Key Experimental Results¶
Main Results¶
Results on the CoTemp QA dataset:
| Model + Setup | Final Answer Accuracy | Classification Step Accuracy | IR Step Accuracy |
|---|---|---|---|
| Qwen3-1.7B SFT-Vanilla | 60.33% | — | — |
| Qwen3-1.7B SFT-Correct Traces | 52.88% | 47.06% | 78.99% |
| Qwen3-1.7B SFT-Incorrect Traces | 63.88% | 20.36% | 56.92% |
| Llama SFT-Vanilla | 44.65% | — | — |
| Llama SFT-Correct Traces | 39.55% | 39.09% | 79.40% |
| Llama SFT-Incorrect Traces | 45.58% | 18.80% | 73.62% |
Explainability Evaluation¶
| Trace Type | Explainability Score (1-5) | Cognitive Load (1-5) | Model Performance |
|---|---|---|---|
| R1 Traces | 3.39 (Lowest) | 4.59 (Highest) | Best |
| R1 Summary | Medium | Medium | Medium |
| Post-hoc Explanation | Medium-High | Medium-Low | Medium |
| Decomposed Traces | Highest | Lowest | Lowest |
Key Findings¶
- Correct reasoning chains lead to correct final answers only 28% of the time—semantic correctness is unreliably correlated with answer accuracy.
- Models trained on incorrect reasoning chains actually performed better (63.88% vs 52.88%), suggesting reasoning traces do not function as semantic guides for LLMs.
- R1 traces provide optimal performance but have the worst explainability (3.39/5) and highest cognitive load (4.59/5)—a fundamental trade-off exists.
- The most interpretable decomposed traces yield the worst performance—the goals of explainability and performance are in conflict.
Highlights & Insights¶
- The finding that "semantically correct traces do not necessarily improve performance" fundamentally challenges current CoT distillation practices—traces may act more as "token density regulators" than "reasoning path guides."
- The recommendation to "decouple model supervision objectives from user explainability" has significant practical implications; systems should generate two distinct sets of traces.
- Rule-based problem decomposition enables independent verification of trace correctness, an experimental methodology that possesses broad generalization value.

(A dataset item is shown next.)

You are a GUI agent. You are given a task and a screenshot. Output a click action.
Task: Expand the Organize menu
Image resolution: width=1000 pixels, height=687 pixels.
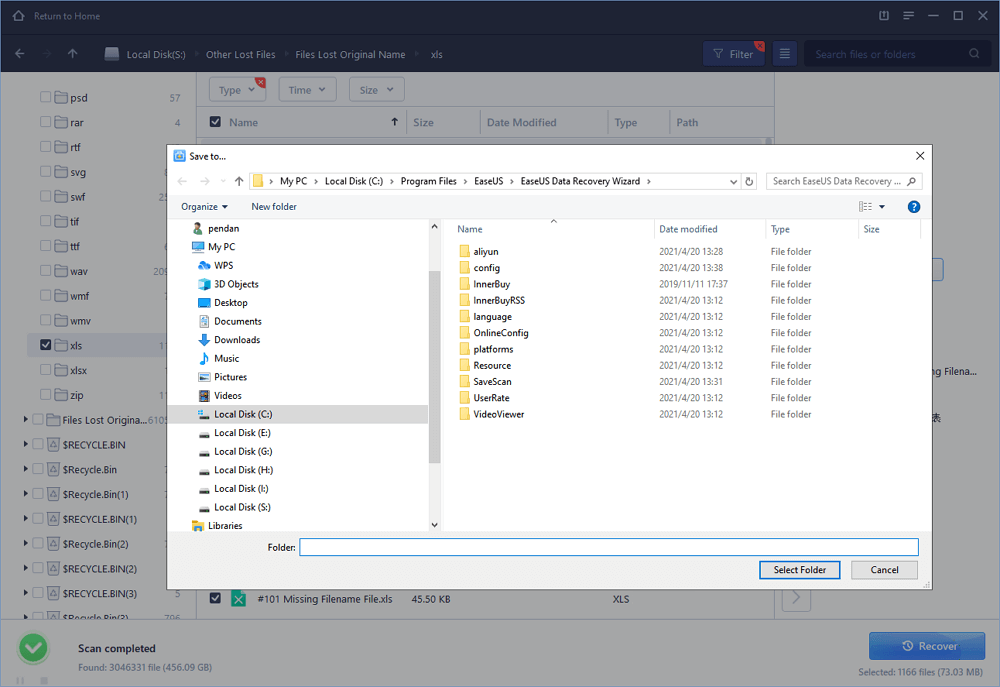tap(204, 207)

Limitations & Future Work¶
- Validated only in the QA domain; conclusions in mathematical reasoning or code generation may differ.
- Rule-based decomposition is limited to problems that can be structured, restricting generalizability.
- The human study included only 100 participants (25 per group), limiting statistical power.
- Future work should explore mechanistic explanations for why incorrect reasoning chains can still enhance performance.
Related Work & Insights¶
- vs Magister et al. (CoT Distillation): While they assume CoT chains provide valuable reasoning signals, this work questions that assumption.
- vs Barez et al. (Uninterpretability of Traces): While they argue traces are uninterpretable to users, this work quantifies the trade-off between explainability and performance.
- vs Kambhampati et al. (R1 Trace Analysis): While they note R1 traces are lengthy and unstructured, this work provides systematic experimental evidence.
Rating¶
- Novelty: ⭐⭐⭐⭐⭐ Challenges core assumptions of CoT distillation with unexpected and critical findings.
- Experimental Thoroughness: ⭐⭐⭐⭐ Three datasets, four trace types, and a human study, though the scale is relatively limited.
- Writing Quality: ⭐⭐⭐⭐ Logical argumentation is clear, though some result tables could be more intuitive.
- Value: ⭐⭐⭐⭐⭐ Provides crucial directional guidance for CoT distillation and explainability research.